Start of PROVIDED ENTRIES

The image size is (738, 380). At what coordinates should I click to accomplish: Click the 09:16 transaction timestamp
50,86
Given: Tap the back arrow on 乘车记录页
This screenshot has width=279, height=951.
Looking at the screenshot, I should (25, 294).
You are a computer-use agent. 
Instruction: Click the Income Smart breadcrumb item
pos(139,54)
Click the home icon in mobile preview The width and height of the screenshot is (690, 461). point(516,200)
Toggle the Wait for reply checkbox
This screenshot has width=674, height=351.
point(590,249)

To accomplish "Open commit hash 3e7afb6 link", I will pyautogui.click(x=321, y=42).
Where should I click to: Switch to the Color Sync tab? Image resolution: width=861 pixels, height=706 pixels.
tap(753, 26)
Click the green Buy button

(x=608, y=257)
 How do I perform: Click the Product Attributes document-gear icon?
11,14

End of PROVIDED ENTRIES
Start of PROVIDED ENTRIES

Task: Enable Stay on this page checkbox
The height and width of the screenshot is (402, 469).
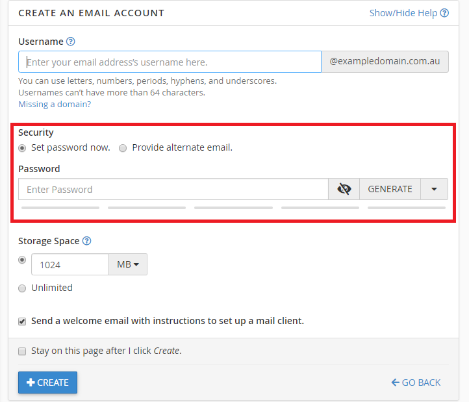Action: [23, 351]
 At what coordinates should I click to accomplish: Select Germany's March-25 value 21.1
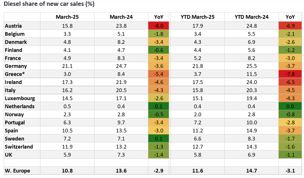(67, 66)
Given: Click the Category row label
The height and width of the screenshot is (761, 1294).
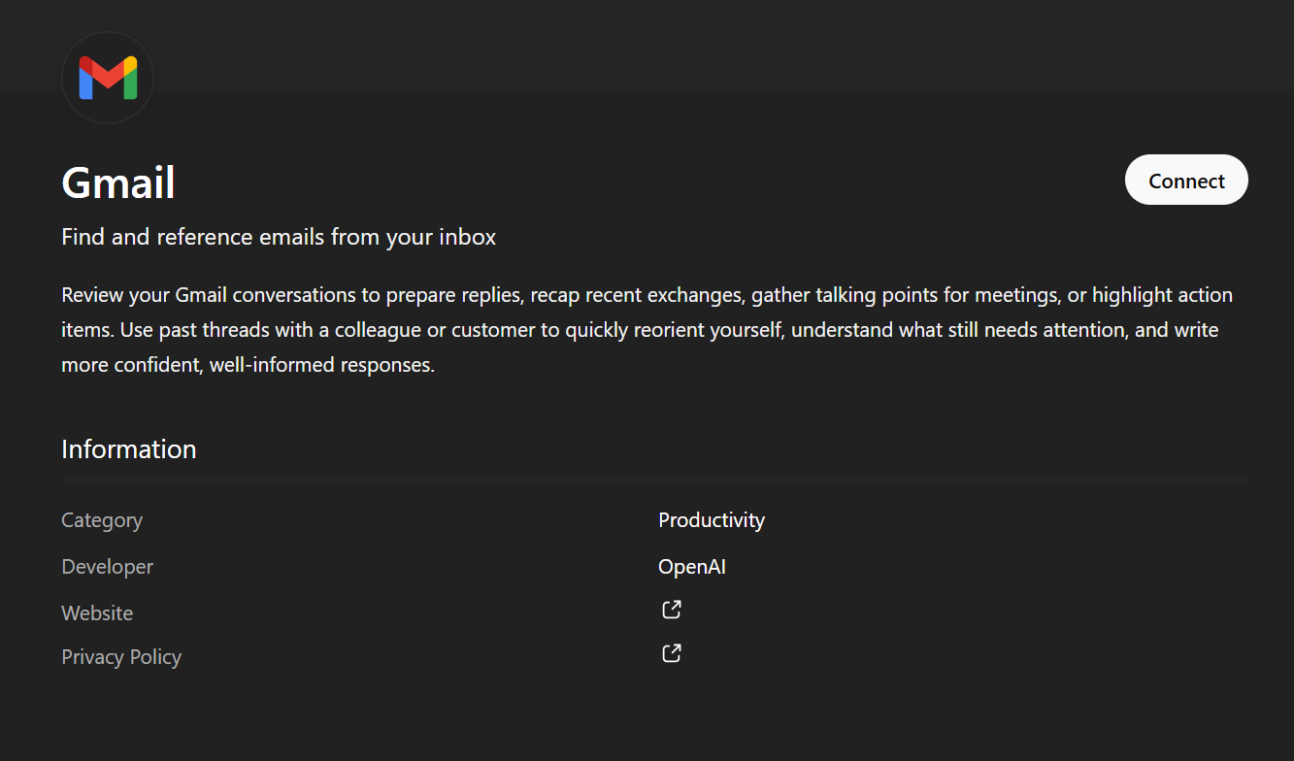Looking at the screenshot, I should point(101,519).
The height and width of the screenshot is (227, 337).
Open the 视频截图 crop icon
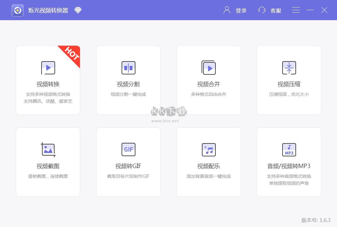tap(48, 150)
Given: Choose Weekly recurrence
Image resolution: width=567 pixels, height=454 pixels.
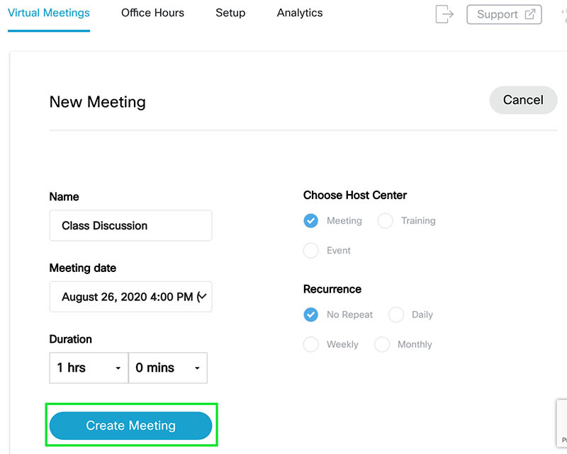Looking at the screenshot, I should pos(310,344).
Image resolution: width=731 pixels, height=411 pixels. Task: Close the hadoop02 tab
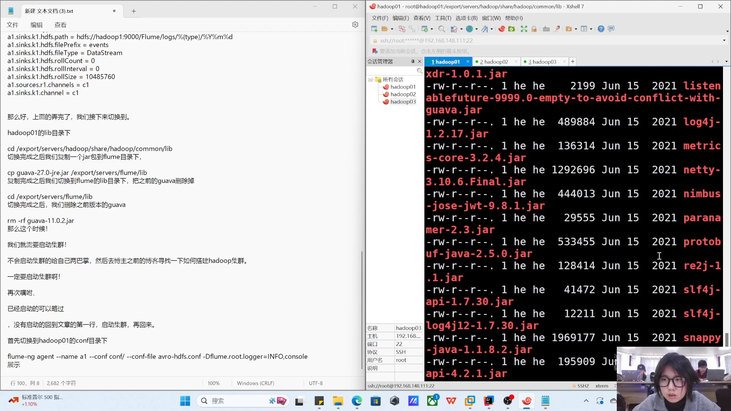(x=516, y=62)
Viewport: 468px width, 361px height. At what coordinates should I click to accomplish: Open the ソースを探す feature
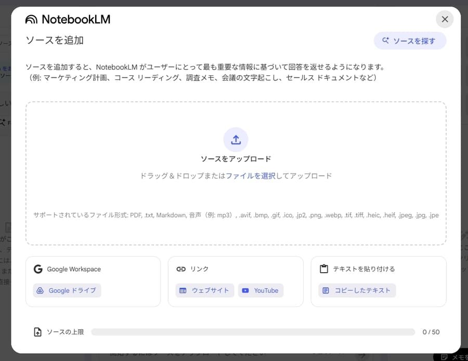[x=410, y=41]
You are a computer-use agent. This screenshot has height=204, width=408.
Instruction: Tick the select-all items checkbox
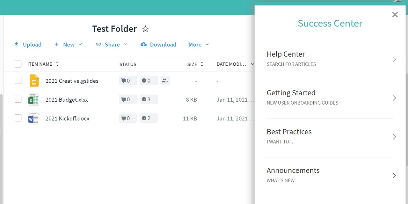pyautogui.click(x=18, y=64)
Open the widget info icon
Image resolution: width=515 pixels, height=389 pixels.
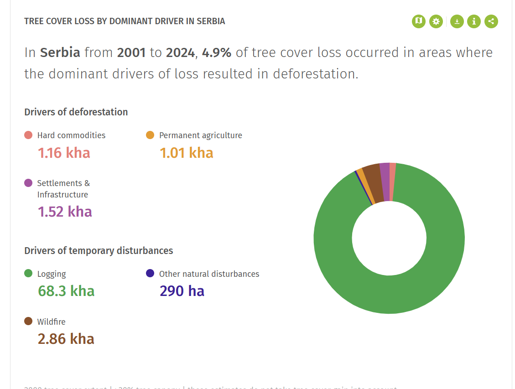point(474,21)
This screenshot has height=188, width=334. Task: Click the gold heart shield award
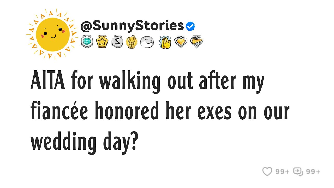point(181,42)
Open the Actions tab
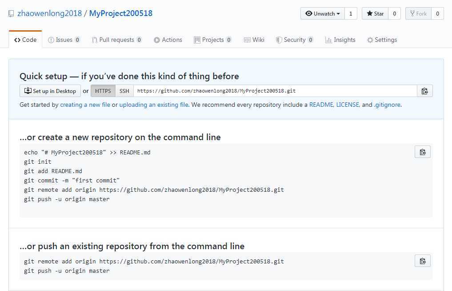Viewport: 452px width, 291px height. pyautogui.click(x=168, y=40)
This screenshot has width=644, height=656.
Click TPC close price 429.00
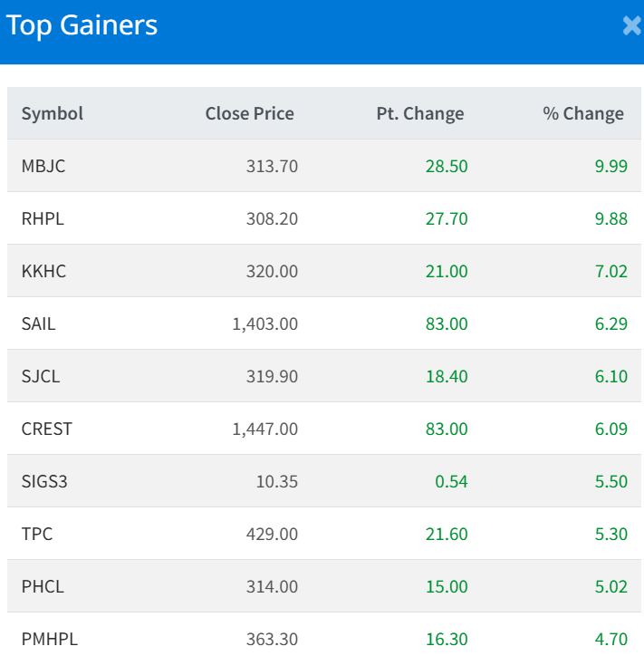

End of PROVIDED ENTRIES
Start of PROVIDED ENTRIES

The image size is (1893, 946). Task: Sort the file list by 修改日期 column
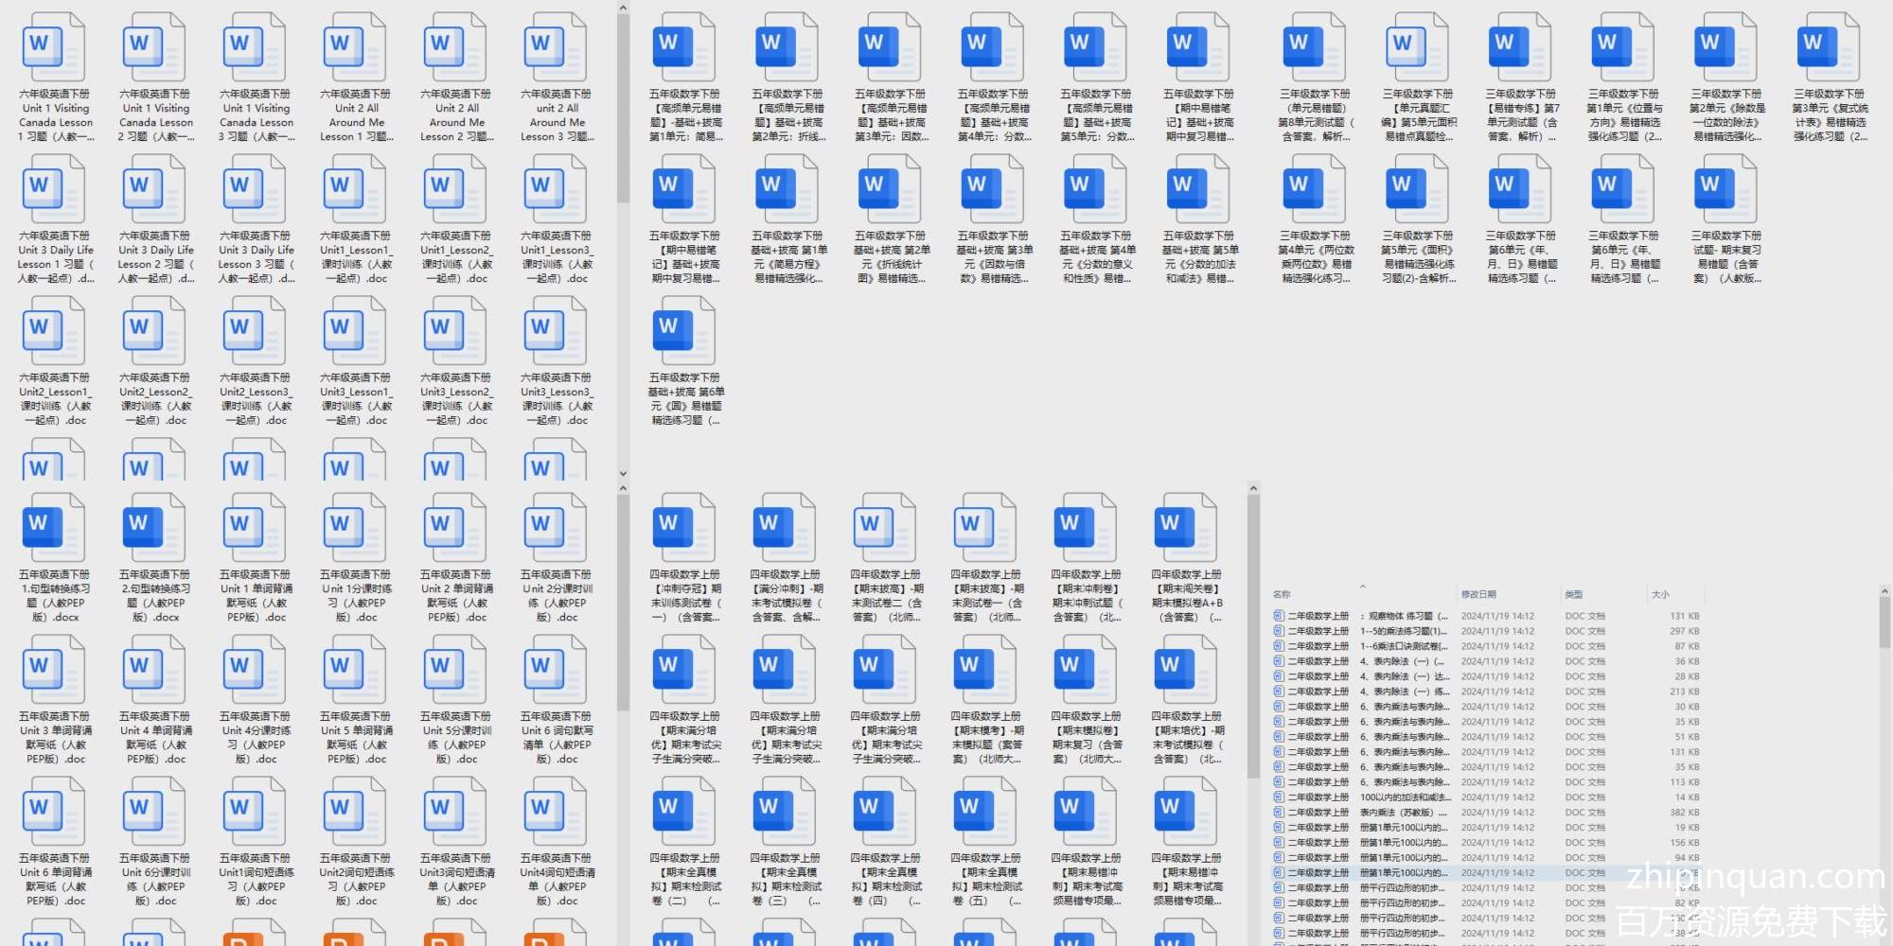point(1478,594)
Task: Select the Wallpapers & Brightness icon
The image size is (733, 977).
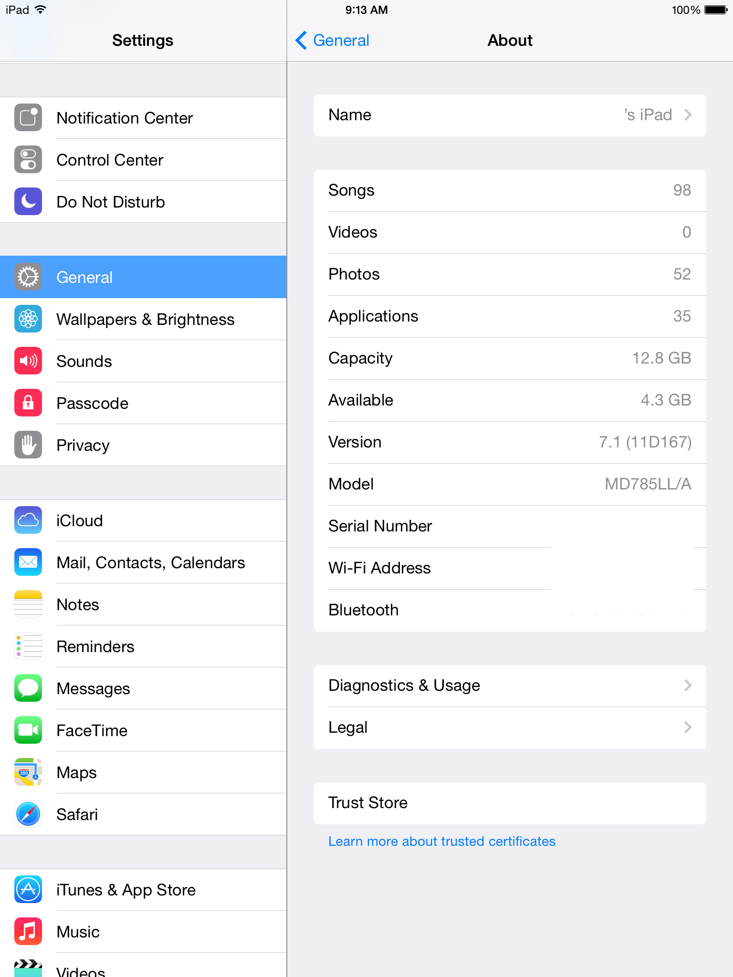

End of PROVIDED ENTRIES

• EXERCISE OBJECTIVE: Leave out every picture, and copy exactly the lines above starting at the one holding "Image resolution: width=731" and ending at the one holding "Click TPC close price 429.00", no more and no less.

• RESPONSE:
Image resolution: width=731 pixels, height=411 pixels. Task: Close the hadoop02 tab
(x=516, y=62)
Viewport: 468px width, 361px height. At what coordinates should I click to accomplish: Open the ソースを探す feature
[x=410, y=41]
You are a computer-use agent. This screenshot has height=204, width=408.
Instruction: Tick the select-all items checkbox
pyautogui.click(x=18, y=64)
Open the widget info icon
Image resolution: width=515 pixels, height=389 pixels.
point(474,21)
This screenshot has height=188, width=334. Task: Click the gold heart shield award
point(181,42)
Open the Actions tab
Viewport: 452px width, 291px height. pyautogui.click(x=168, y=40)
This screenshot has width=644, height=656.
Click TPC close price 429.00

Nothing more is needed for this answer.